Я повернулся и увидел вошедшую в комнату Ольгу. Она практически беззвучно прошлась по скрипучим половицам и села напротив. Глаза уже не показывали никакой теплоты, которую раньше можно было пусть и редко, но увидеть.
— Чем же?
— Как минимум, ты пытаешься сохранить власть Петра не только силой штыков, но теперь и голосом народа. Отличный шаг и он, похоже, сработал.
— Не верю я в демократию, Ольга. — я хмыкнул, наливая еще одну чашку чая, — Выборы лишь фикция. Народ отдаст свой голос, чиновники на местах их перевернут как нужно, а выиграет тот, кто больше власть имущих заинтересует. Да и все эти обещания, — я махнул рукой, — нельзя будет реализовать сразу же. Согласен — рабочим нужны послабления на работе, а крестьянам субсидии и земли, но сразу мы предоставить им не сможем — нужно страну восстанавливать. В других странах также неспокойно, но мы должны на мирные рельсы как можно быстрее вернуться.
— Но ты хочешь, чтобы эти реформы были?
— Конечно. Иначе в своё время не субсидировал строительство домов для рабочих в столице и не послаблял условия труда на своих фабриках.

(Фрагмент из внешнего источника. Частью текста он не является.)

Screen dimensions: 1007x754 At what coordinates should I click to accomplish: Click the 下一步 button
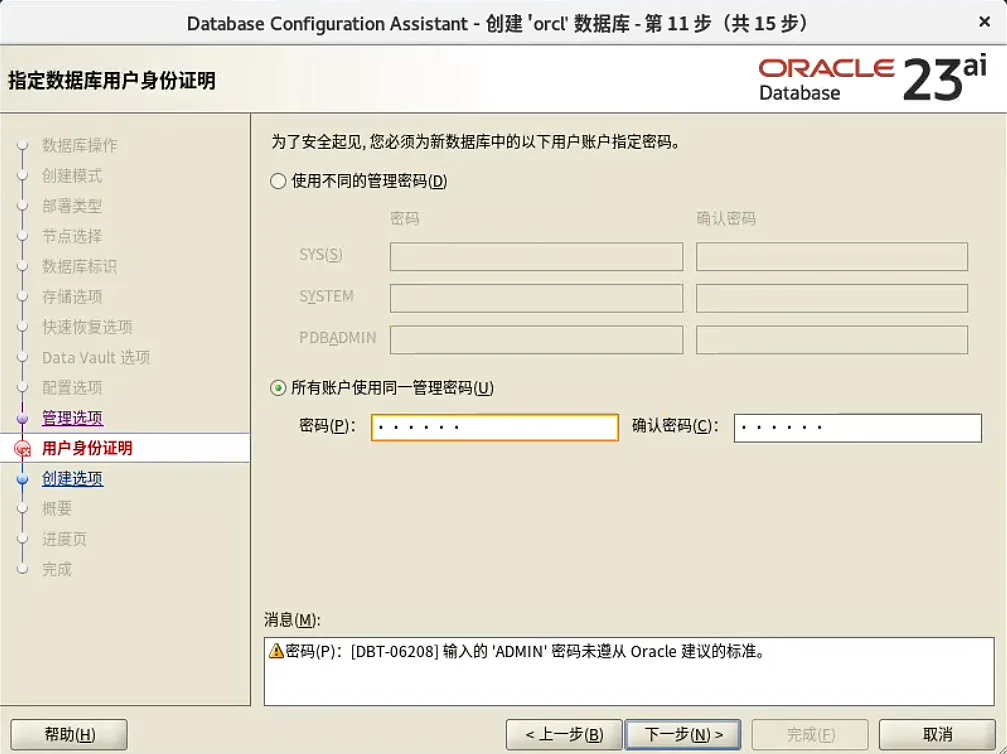click(x=683, y=733)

— И чего воевать тогда полез?
— Нужно было реагировать. Можешь меня не понимать, но если бы не подняли свои полки первыми, то всегда был большой шанс, что нас бы просто вырезали. Знаешь, — отхлебнув чая, посмотрел в глаза супруги, — один «греческий» герой говорил: «Представь, что цари бились бы сами. Вот было бы зрелище». Будь у нас такой путь, то было бы намного легче и лучше, но мы распоряжаемся жизнями людей. Это неправильно, но сейчас нам остается лишь прекратить войну.
— Молодец, что образумился, но что дальше? Будешь регентом?
— К монархии возвращаться нет никакого смысла — она отжила свою историю. Для начала постараюсь, чтобы сохранилась конституционная монархия — образ царя поддержит стабильность государства. Думаю, найдется достаточно неплохой вождь, который сможет встать во главе государства. Тот же Савнов весьма неплохая фигура — крестьянский вождь и народный царь. Неплохо ведь звучит? Вроде даже в духе твоих народников звучит.
— А выборы?
— Народу достаточно дать одну возможность «самим» выбрать своего правителя и этого хватит на многие десятки лет. Теперь на престоле будут сидеть не просто Рюриковичи, а Рюриковичи-Щербатовы, а реальные дела будет делать «избранный» вождь. Кто это будет — не знаю, но точно не я.